Zacznijmy od kulinariów, bo to odniesienie najbardziej aktualne, z racji dopiero co minionego okresu świątecznego obżarstwa. Trwa spór o słynne litewskie kołduny. Litwini twierdzą, że nie jest to żadna ich narodowa potrawa, a my dziwujemy się, że można aż tak „iść w zaparte”. Tymczasem rzeczywiście - nie jest to żadne litewskie danie, tylko tradycyjny specjał Polaków zamieszkujących ten kraj. Podobnie zresztą jak na Białorusi, gdzie kołduny są daniem popularnym, ale przejętym od kresowych Polaków. Miejscowy odpowiednik rodzimy to rosyjskie pierogi - pielmieni. Dla odmiany tak zwane „zeppeliny” stanowią dumę mieszkańców Wilna i okolic jako litewska potrawa narodowa, choć na północy Polski jest ona nie mniej popularna niż na Litwie, tyle że pod nazwą „kartacze”.

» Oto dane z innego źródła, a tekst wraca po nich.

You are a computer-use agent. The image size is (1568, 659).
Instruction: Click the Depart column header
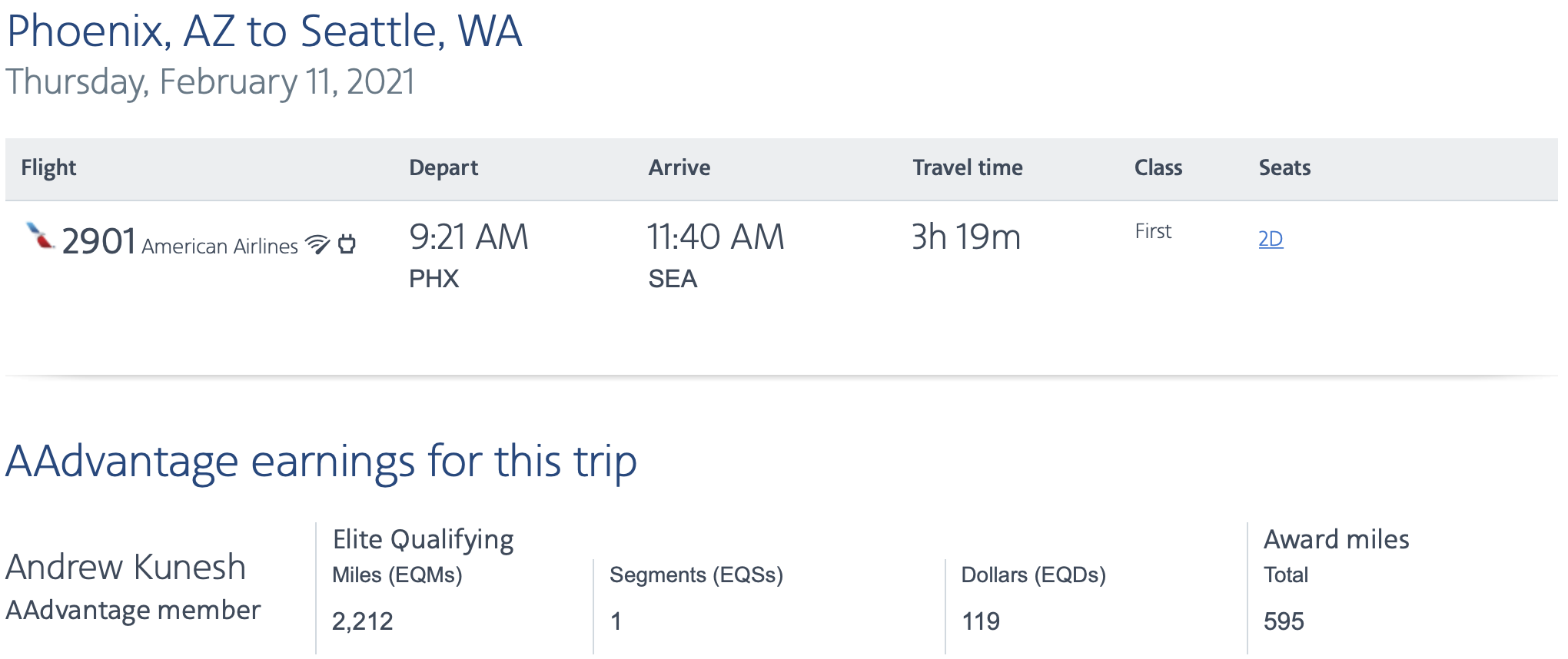click(444, 167)
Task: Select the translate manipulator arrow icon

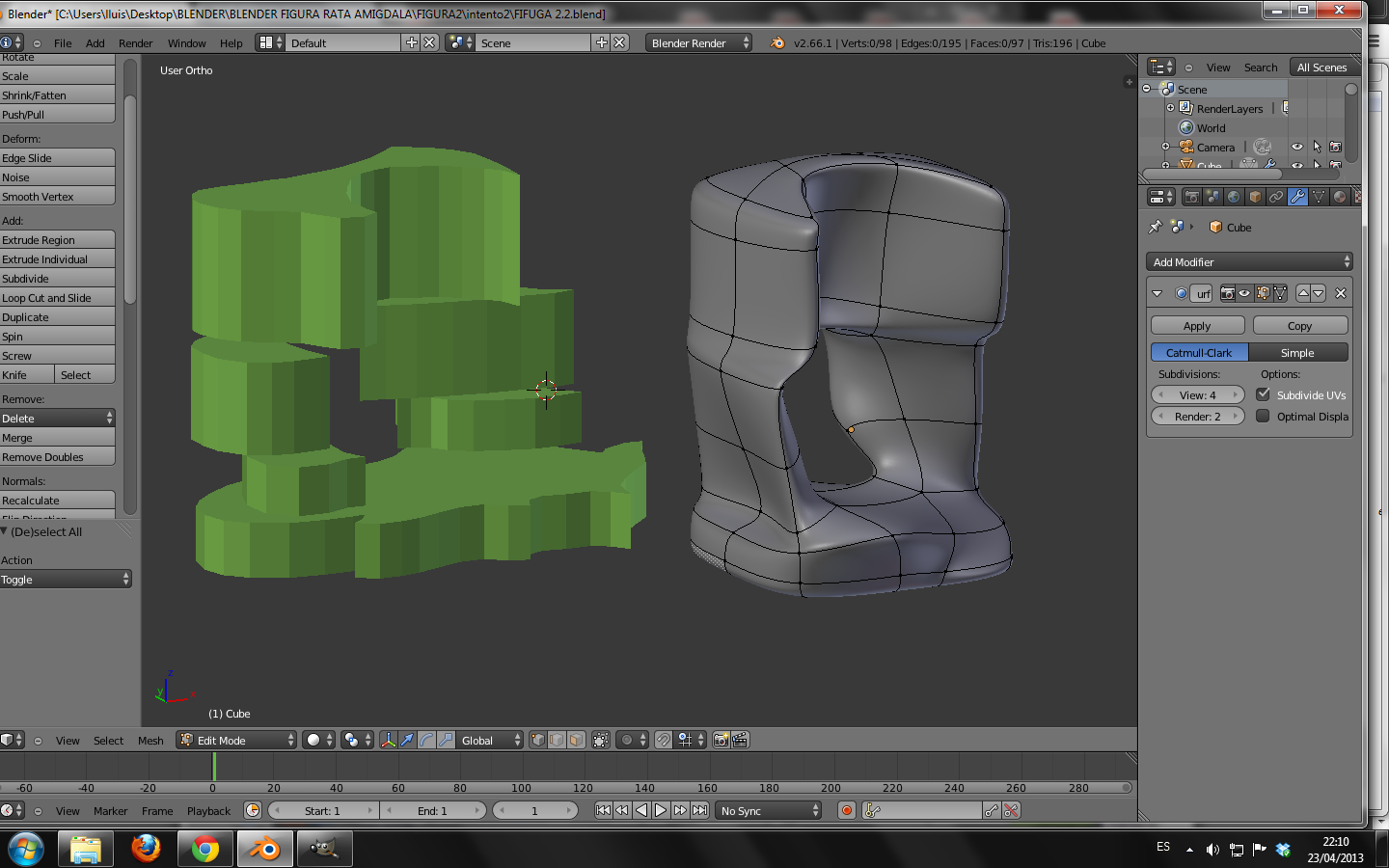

No, ale są też w kuchni sąsiadów z północy specyfiki, których w Polsce nie używamy wcale. Na przykład świńskie ucho jako... zakąska. Może być na ciepło albo na zimno. Mnie osobiście przypadł do gustu powszechny zwyczaj zagryzania piwa grzankami z chleba. Miejscowy, ciemny chleb tnie się na paski w kształcie zbliżonym do frytek i podsmaża na głębokim oleju zupełnie tak, jak frytki kartoflane. Podaje się to z sosem czosnkowym - do maczania. Co do piwa, to litewskie bardzo mi odpowiada. W przeciwieństwie do cierpkich piw niemieckich, czy czeskich, piwa litewskie są nieco słodkawe, nic nie tracąc na chmielowym smaku i mocy. Polecam zwłaszcza „Switurys”.

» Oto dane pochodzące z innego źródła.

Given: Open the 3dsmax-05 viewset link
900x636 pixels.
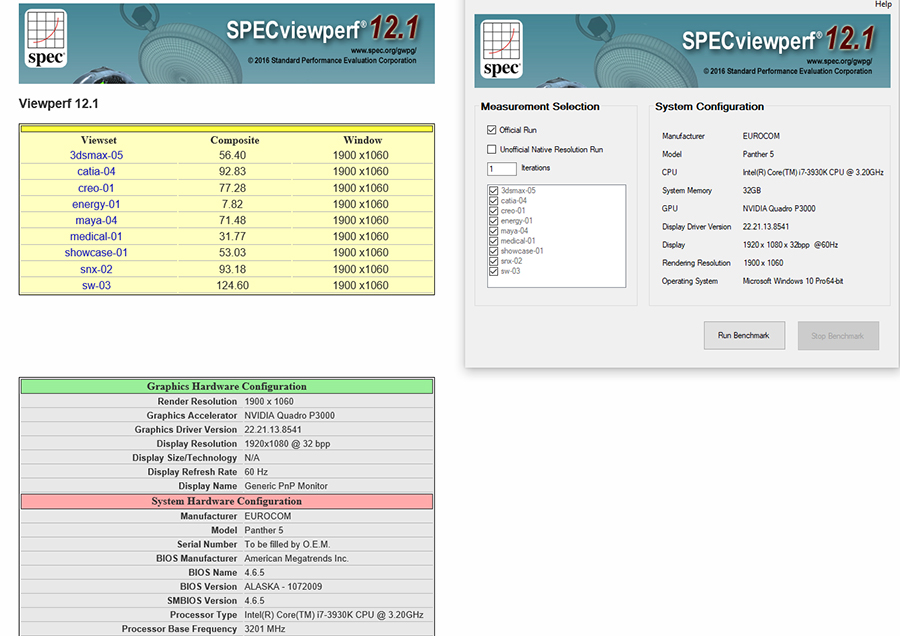Looking at the screenshot, I should (x=96, y=155).
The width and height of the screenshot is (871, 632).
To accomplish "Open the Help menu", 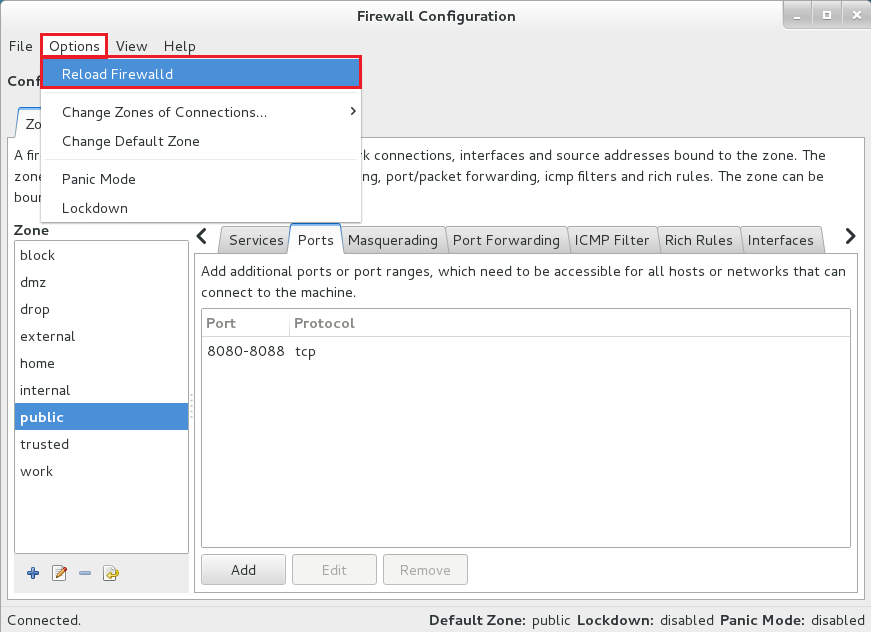I will [x=180, y=46].
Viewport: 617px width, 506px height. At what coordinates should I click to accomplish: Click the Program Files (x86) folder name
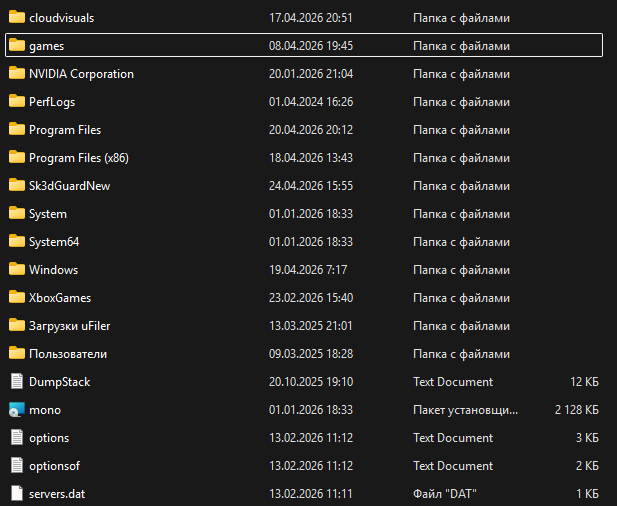point(78,158)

Gorzej z alkoholami mocnymi. Tradycyjną wódką litewską jest trojanka lub inaczej „trzy dziewiątki”. To nalewka na trzech rodzajach ziół - każdego z tych rodzajów po dziewięć odmian. Silny, ziołowy smak i zapach dominuje nad całością znacznie silniej, niż na przykład w naszej żubrówce. I to pija się na co dzień. Osobiście wolę czystą, której na północy nie cenią sobie zbyt wysoko, toteż podczas wizyt u litewskich przyjaciół poniekąd „męczę się”… pełen poświęcenia. No, ale czego nie robi się dla dobrych, międzynarodowych stosunków.
A co do tych stosunków.
Dziewiętnaście kilometrów na północ od Wilna jest niewielkie, bo zaledwie sześciotysięczne, urokliwe miasteczko Niemenczyn. Zamieszkałe wyłącznie przez Polaków. I oto w tym niewielkim miasteczku ma swoją siedzibę Polskie Etnograficzne Muzeum. Jak na tak niedużą miejscowość - placówka imponująca. Zakładana przy współudziale naukowców z Uniwersytetu Warszawskiego. Co więcej - tuż obok zabytkowego muzeum zlokalizowano Miejski Dom Kultury z imponującą salą widowiskową, a także elegancką i nowoczesną częścią hotelową. Obiekt znakomicie wyposażony. O wiele większy i bardziej nowoczesny niż nasz szczycieński MDK. I to w miasteczku zaledwie sześciotysięcznym! Obie wymienione placówki współpracują ze sobą.
Na zakończenie dodam, że Muzeum Mazurskie w Szczytnie zawarło umowę o współpracy z niemenczyńskim muzeum. Wiele sobie zatem obiecuję w dziedzinie umacniania braterskich więzi. Na każdym zresztą dostępnym mi polu!